For the patient, the following simple description of the friction blister is proposed: Blisters are a tear under the skin surface caused by the skin and bone moving out of synch. As the bones in the foot move with each step, the skin does not immediately follow, so the soft tissues located between the skin surface and the bones stretch and distort. This is called shear deformation. If there is too much shear, a tear develops within the layers of skin that later fills with fluid to form the actual blister.

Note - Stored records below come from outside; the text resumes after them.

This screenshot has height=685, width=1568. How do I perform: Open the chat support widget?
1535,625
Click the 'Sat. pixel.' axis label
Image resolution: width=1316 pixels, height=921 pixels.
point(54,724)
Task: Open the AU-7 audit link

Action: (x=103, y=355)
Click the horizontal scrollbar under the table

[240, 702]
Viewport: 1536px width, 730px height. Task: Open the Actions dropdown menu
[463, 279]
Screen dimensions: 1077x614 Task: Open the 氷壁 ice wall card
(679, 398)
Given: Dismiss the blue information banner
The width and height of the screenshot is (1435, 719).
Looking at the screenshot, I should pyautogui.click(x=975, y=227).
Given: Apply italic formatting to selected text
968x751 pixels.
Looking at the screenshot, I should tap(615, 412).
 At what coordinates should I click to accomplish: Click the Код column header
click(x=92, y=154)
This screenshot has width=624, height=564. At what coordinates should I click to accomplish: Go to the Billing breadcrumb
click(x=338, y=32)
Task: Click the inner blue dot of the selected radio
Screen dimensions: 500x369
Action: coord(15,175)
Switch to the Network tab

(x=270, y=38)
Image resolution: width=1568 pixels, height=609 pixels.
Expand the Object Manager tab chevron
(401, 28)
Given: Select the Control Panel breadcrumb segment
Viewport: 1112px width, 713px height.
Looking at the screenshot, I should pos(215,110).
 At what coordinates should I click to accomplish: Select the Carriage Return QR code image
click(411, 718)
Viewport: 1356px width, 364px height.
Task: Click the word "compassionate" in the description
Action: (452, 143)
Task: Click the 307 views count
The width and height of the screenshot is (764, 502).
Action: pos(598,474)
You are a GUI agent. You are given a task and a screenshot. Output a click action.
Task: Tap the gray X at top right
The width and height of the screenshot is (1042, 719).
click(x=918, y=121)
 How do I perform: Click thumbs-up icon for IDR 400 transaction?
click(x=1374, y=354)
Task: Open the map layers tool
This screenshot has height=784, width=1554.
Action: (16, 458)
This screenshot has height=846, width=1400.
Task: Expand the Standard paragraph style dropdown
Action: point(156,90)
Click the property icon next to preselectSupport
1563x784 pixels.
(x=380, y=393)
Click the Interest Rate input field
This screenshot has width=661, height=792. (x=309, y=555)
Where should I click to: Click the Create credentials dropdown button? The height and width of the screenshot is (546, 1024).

Foot friction blisters are caused by repetitive shear deformation. The 3 fundamental elements of blister formation are (1) motion of the bone, (2) high friction force, and (3) repetition of the resulting shear events. Minimizing any of these 3 elements will potentially reduce the risk of friction blisters. The first element of bone movement has been largely ignored or unrecognized, especially regarding the potential it holds for preventing blisters. The second element of friction must be clarified because its role in blisters is based on lack of motion at the skin-footwear interfaces. Finally, the third element of repetition should be recognized as one that can be controlled and modulated to allow adaptation and reduced risk of blister injury. These concepts are expanded in a subsequent article devoted to implementing strategies for preventing friction blisters in the feet.